Re: Fwd: LMDB and text encoding

2015-02-15 Thread Florian Weimer
* Timur Kristóf:

>> > A path is always a Unicode string, while a DB name can be an arbitrary
>> > binary blob.
>>
>> On many POSIX platforms, a path is a blob which does not contain
>> '\000'.  These systems do not enforce Unicode encoding at all.
>
> My mistake. I was unaware.
> On those platforms, how do you type a path name into a terminal?

There are some files which are not directly nameable.  Many programs
support special sequences such as “Ctrl+V 3 7 7” to enter arbitrary
bytes, but that's not universal.  Depending on the actual
implementation of the terminal, cut-and-paste of funny file names can
work, too.

Older programs have trouble accessing such files even if the user
chooses them in a file selection dialog, but current version are
supposed to have been fixed (including OpenJDK, which took a
ridiculously long time).  Beyond that, it's not much different from
dealing with file names in an unfamiliar script.

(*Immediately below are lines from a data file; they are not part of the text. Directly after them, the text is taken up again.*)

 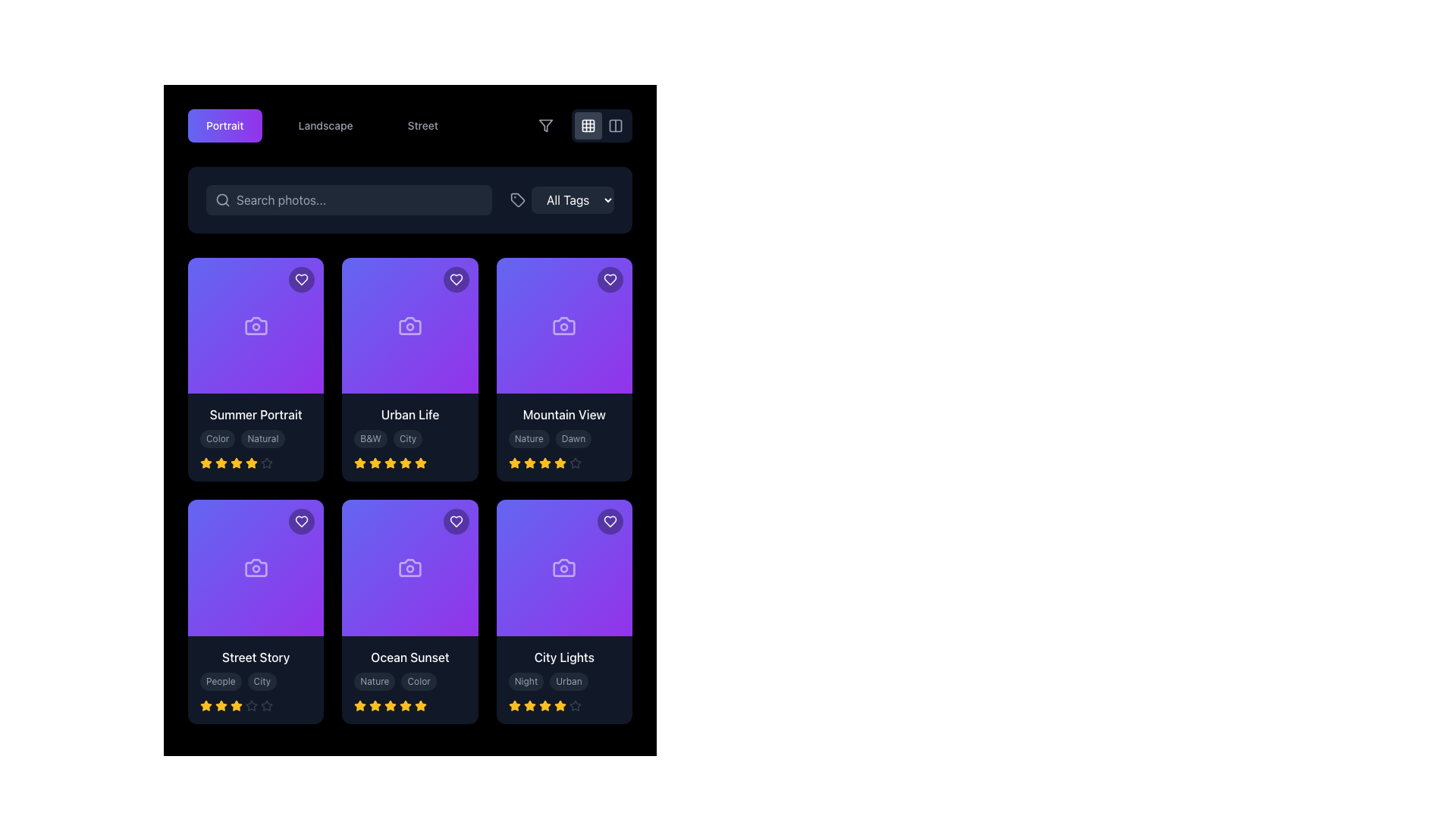 What do you see at coordinates (410, 325) in the screenshot?
I see `the camera icon located centrally in the 'Urban Life' card, which is the second card in the first row of the grid layout, positioned above the card's title and below the favorite heart icon` at bounding box center [410, 325].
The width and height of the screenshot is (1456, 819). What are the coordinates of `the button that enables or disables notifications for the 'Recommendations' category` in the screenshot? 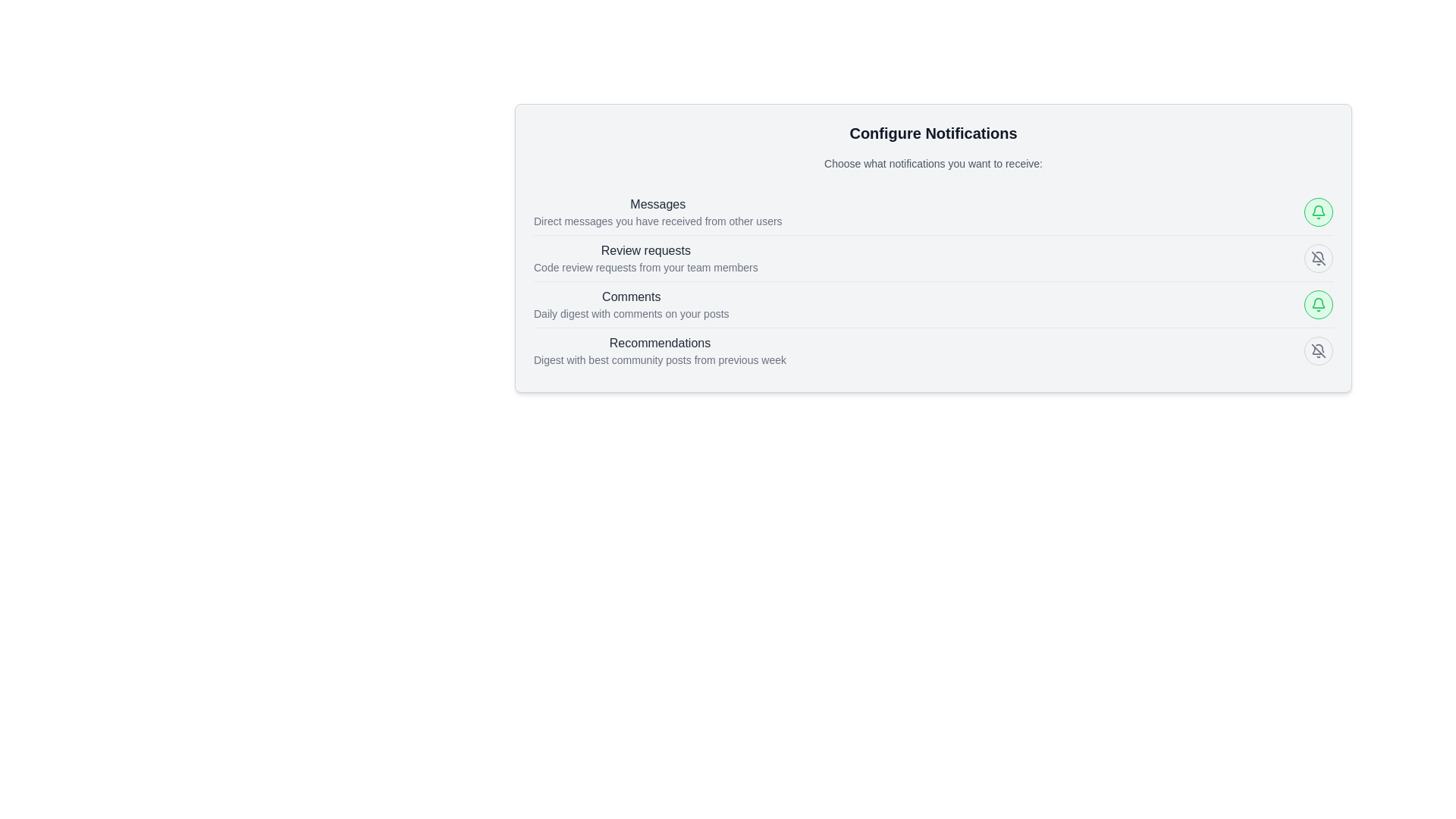 It's located at (1317, 350).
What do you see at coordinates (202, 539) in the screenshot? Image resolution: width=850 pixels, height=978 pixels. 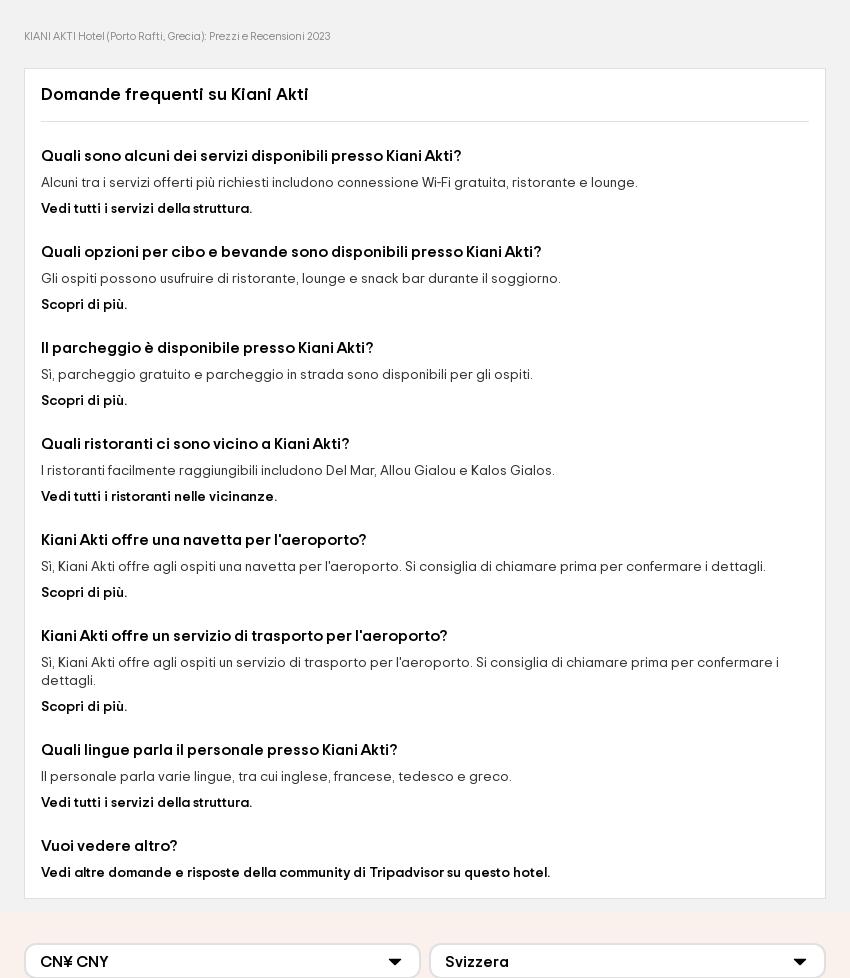 I see `'Kiani Akti offre una navetta per l'aeroporto?'` at bounding box center [202, 539].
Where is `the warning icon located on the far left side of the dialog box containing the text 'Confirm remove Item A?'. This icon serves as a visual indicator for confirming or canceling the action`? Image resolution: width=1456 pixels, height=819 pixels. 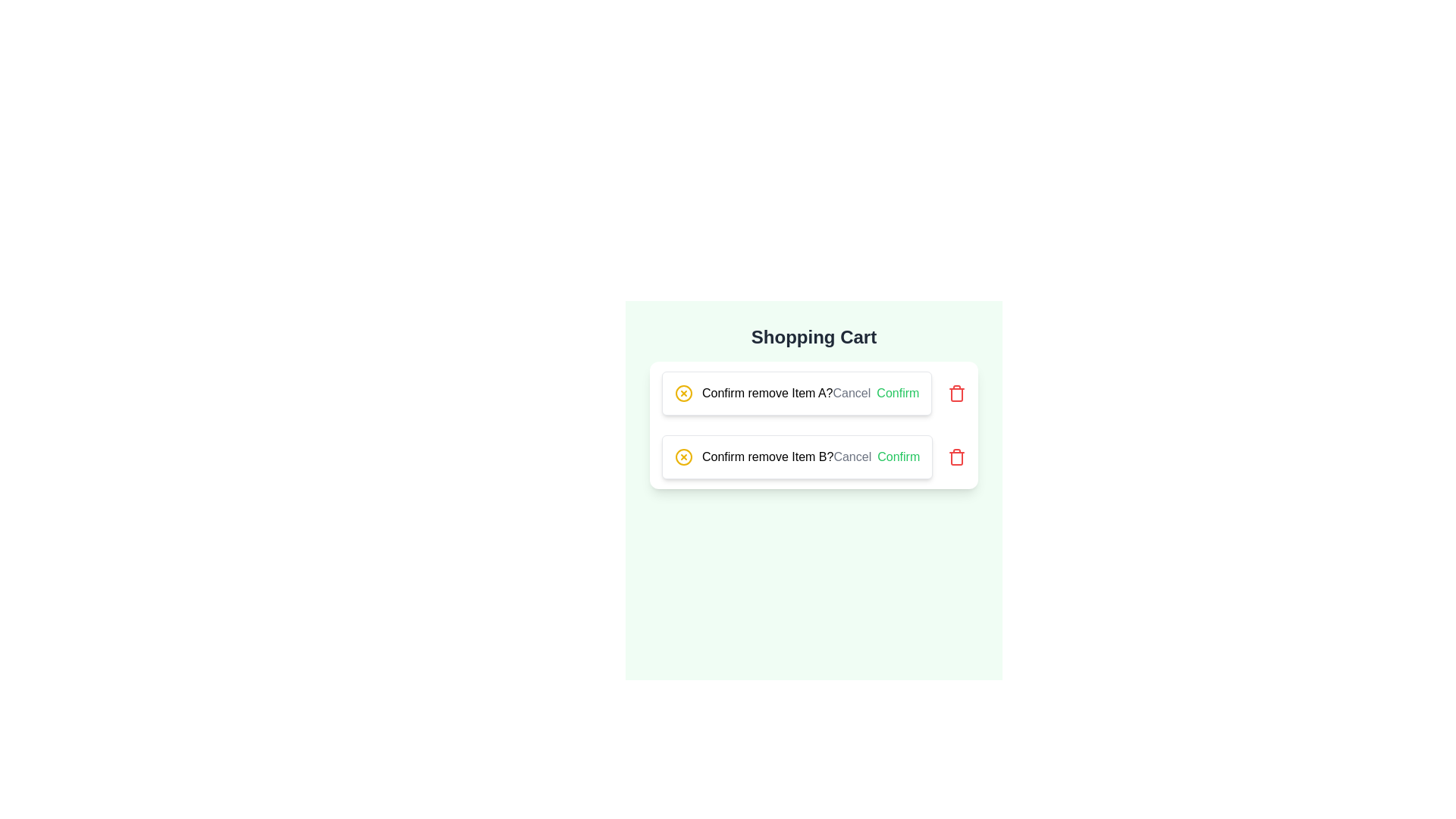 the warning icon located on the far left side of the dialog box containing the text 'Confirm remove Item A?'. This icon serves as a visual indicator for confirming or canceling the action is located at coordinates (683, 393).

Re: Fwd: LMDB and text encoding

2015-02-15 Thread Timur Kristóf
>>> > A path is always a Unicode string, while a DB name can be an arbitrary
>>> > binary blob.
>>>
>>> On many POSIX platforms, a path is a blob which does not contain
>>> '\000'.  These systems do not enforce Unicode encoding at all.
>>
>> My mistake. I was unaware.
>> On those platforms, how do you type a path name into a terminal?
>
> There are some files which are not directly nameable.  Many programs
> support special sequences such as “Ctrl+V 3 7 7” to enter arbitrary
> bytes, but that's not universal.  Depending on the actual
> implementation of the terminal, cut-and-paste of funny file names can
> work, too.
>
> Older programs have trouble accessing such files even if the user
> chooses them in a file selection dialog, but current version are
> supposed to have been fixed (including OpenJDK, which took a
> ridiculously long time).  Beyond that, it's not much different from
> dealing with file names in an unfamiliar script.

Interesting.
So ultimately, there are always going to be things that you cannot
type into your terminal directly.



Re: Fwd: LMDB and text encoding

2015-02-15 Thread Timur Kristóf
> > A path is always a Unicode string, while a DB name can be an arbitrary
> > binary blob.
>
> On many POSIX platforms, a path is a blob which does not contain
> '\000'.  These systems do not enforce Unicode encoding at all.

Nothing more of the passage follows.